11 points by caprock 2 days ago | 5 comments
So, many of us have been working with various IDE which has tightly integrated conversation and code generation features. With minimal prompting, one can extend existing programs to add intricate and complex functionality. It writes good code, and matches all the surrounding style etc.
Traditionally, programming (in a meta sense) is about this loop between thinking about what to code, and then writing that code. Sometimes you have to break the loop and go learn how to do something.
Very very generically speaking, your work-a-day software engineer might spend a morning like this:
A. Spend an hour reviewing requirements and decide what code to write, how it should be factored, etc.

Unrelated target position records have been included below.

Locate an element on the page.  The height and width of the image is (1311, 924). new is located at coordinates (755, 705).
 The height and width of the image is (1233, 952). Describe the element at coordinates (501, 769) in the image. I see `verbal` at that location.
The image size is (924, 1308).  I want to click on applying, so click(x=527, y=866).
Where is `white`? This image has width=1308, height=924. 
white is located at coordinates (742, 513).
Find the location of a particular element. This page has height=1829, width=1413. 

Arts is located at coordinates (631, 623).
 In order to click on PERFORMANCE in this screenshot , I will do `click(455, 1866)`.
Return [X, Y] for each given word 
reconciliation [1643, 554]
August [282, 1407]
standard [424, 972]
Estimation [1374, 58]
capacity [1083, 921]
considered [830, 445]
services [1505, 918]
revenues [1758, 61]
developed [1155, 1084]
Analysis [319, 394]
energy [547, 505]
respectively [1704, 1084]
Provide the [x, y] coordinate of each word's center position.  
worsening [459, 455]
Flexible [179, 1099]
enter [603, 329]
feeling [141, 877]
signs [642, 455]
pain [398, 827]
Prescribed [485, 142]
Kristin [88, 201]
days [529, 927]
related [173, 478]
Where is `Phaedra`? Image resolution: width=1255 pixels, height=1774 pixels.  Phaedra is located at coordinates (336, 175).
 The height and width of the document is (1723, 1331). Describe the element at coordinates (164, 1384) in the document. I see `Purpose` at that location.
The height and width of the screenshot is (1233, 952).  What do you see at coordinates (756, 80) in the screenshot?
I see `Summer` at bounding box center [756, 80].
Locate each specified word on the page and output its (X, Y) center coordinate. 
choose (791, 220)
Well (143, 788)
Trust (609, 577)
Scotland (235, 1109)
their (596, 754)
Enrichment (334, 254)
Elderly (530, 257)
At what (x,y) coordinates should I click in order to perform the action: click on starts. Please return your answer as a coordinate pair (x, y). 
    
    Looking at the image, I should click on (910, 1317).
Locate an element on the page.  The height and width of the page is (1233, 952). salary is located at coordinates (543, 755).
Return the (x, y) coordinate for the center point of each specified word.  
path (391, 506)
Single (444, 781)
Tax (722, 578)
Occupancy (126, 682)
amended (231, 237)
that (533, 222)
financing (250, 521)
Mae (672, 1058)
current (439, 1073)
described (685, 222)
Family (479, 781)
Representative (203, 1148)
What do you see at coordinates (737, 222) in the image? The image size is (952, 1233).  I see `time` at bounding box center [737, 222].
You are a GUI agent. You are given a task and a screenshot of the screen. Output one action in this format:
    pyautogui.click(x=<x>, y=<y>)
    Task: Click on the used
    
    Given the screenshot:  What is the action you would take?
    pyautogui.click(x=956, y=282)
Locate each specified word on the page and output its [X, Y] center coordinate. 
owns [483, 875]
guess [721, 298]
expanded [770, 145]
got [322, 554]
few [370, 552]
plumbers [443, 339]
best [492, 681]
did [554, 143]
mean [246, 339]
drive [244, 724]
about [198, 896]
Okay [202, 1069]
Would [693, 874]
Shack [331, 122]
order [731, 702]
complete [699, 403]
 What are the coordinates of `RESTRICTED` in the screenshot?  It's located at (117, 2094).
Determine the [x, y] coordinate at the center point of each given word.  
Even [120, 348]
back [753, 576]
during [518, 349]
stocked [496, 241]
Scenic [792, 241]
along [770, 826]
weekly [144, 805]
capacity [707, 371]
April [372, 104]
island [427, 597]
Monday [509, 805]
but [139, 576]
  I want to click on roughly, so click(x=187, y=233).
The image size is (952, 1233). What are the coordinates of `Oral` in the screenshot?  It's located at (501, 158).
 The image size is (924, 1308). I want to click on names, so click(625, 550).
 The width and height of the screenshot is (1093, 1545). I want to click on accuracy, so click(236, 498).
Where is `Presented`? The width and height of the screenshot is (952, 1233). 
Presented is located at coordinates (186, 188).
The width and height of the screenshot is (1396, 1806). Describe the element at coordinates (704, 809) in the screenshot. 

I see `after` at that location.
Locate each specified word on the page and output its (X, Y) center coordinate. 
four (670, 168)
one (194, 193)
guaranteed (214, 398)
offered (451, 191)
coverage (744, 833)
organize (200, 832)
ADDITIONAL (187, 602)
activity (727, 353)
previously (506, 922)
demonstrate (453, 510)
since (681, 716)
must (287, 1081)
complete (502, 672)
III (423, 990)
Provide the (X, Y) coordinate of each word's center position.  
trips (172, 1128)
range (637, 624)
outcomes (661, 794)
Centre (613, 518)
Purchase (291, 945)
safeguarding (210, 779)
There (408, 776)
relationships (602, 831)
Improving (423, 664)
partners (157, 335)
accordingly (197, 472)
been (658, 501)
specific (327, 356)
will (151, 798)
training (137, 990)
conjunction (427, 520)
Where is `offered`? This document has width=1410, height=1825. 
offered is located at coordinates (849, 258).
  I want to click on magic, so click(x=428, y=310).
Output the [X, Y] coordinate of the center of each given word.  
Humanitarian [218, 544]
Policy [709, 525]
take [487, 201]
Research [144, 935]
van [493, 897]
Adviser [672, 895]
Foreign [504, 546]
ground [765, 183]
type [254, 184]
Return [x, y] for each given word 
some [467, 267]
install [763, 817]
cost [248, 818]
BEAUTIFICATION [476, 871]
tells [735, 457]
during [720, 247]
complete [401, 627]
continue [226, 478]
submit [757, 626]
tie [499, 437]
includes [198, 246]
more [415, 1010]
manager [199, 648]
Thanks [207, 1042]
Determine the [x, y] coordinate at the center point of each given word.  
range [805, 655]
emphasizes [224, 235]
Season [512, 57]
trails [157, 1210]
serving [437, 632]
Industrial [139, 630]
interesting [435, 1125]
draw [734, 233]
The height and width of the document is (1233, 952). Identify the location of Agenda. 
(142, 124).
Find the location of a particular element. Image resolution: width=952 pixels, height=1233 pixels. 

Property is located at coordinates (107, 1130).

B. Spend a few hours writing that code
Now, with good code generation from AI, step B might be cut down to 30 minutes for time to generate and then review the generated code.
I'm finding this experience to be very interesting.
Do you think this is going to be widespread enough that expectations around productivity are going to raise? Is it more likely that I have to deliver 4x more jira points or that I get 4x more free time each data in the office?
CM30 10 hours ago | next |
I wouldn't be surprised if expectations have already increased in many years because of these tools. A lot of coding tests for new roles seem to expect a level of work that would have taken a week or so a few years back, and I half suspect they've been tuned on applicants using ChatGPT/Claude/whatever to handle everything.
So it would make sense for a lot of companies to think "well, these LLMs making coding 'trivial' now, let's ask our developers to do a lot more work now they don't need to think too much about it". The fact that debugging AI generated code can be hellish, or that these systems have more and more obvious limitations the further you get from the ideal situation (coding CRUD systems in JavaScript or PHP) probably won't cross their minds.